Verifique a compreensão:
A) Responda às perguntas abaixo com base no texto sobre censura de livros.
(i) Quantos casos de proibição de livros foram registados nos Estados Unidos durante o ano letivo de 2023-2024?
(ii) Na Argentina, que obras a censura mira cada vez mais?
(iii) Em zonas de guerra e conflito, de quem os escritores e jornalistas se tornam alvos diretos?
B) Reescreva a parte do texto sobre censura de livros que começa com "Guerra, conflito e" e termina com "ao seu domínio.", trocando "escritores" por "autores".

Texto fornecido:
************

Censura e a guerra contra livros que desafiam o status quo
Uma das tendências mais inquietantes do relatório de 2025 é a escalada da censura e da proibição de livros. Obras que abordam violência sexual, questões LGBTQI e racismo estão a ser removidas de livrarias e bibliotecas em vários países.
Nos Estados Unidos, foram registados mais de 10.000 casos de proibição de livros durante o ano letivo de 2023-2024. Na Argentina, a censura mira cada vez mais obras escritas por mulheres. Na Hungria e na Federação Russa, livros com temáticas LGBTQI estão a ser retirados das prateleiras, enquanto editoras enfrentam multas e intimidação.
O apagamento de vozes marginais não se limita à literatura. Ele reflete uma estratégia orquestrada para suprimir qualquer discurso que questione a narrativa dominante e a hegemonia de grupos no poder.
Guerra, conflito e a eliminação de vozes dissidentes
Os escritores e jornalistas não são apenas perseguidos em tribunais ou silenciados por censura. Em zonas de guerra e conflito, eles tornam-se alvos diretos de regimes e forças opressoras que veem na palavra escrita uma ameaça ao seu domínio.

************

Dados do exercício:
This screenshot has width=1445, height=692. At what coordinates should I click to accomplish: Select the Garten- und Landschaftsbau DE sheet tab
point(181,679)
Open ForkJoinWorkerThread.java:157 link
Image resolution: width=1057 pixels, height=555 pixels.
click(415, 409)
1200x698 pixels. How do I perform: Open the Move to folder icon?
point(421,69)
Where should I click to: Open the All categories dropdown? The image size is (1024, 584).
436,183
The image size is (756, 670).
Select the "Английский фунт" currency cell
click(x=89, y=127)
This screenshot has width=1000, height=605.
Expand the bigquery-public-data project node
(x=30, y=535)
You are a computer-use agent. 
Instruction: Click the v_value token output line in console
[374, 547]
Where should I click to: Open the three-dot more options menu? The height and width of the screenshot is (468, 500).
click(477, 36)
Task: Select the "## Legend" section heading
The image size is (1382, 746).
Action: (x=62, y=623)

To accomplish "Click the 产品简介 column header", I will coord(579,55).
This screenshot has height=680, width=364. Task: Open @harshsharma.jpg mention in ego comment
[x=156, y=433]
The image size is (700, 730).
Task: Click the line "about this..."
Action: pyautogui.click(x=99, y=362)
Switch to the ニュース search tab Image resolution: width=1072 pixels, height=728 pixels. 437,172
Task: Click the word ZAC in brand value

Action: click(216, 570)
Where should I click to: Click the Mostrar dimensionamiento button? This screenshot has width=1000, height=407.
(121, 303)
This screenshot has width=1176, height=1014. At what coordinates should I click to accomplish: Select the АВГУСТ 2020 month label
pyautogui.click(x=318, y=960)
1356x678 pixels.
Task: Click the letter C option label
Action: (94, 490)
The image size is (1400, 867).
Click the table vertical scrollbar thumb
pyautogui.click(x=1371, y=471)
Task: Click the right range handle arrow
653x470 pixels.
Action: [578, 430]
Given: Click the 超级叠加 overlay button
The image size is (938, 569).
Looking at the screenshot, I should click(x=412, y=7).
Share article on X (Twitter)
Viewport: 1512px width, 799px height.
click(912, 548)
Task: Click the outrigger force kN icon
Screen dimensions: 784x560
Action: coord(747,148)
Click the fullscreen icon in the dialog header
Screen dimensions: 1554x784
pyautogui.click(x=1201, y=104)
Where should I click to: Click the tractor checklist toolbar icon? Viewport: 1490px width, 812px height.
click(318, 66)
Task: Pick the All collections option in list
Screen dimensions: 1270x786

************

Respostas por tarefa:
A)
(i) Mais de 10.000 casos.
(ii) Obras escritas por mulheres.
(iii) De regimes e forças opressoras que veem na palavra escrita uma ameaça ao seu domínio.

B)
Guerra, conflito e a eliminação de vozes dissidentes
Os autores e jornalistas não são apenas perseguidos em tribunais ou silenciados por censura. Em zonas de guerra e conflito, eles tornam-se alvos diretos de regimes e forças opressoras que veem na palavra escrita uma ameaça ao seu domínio.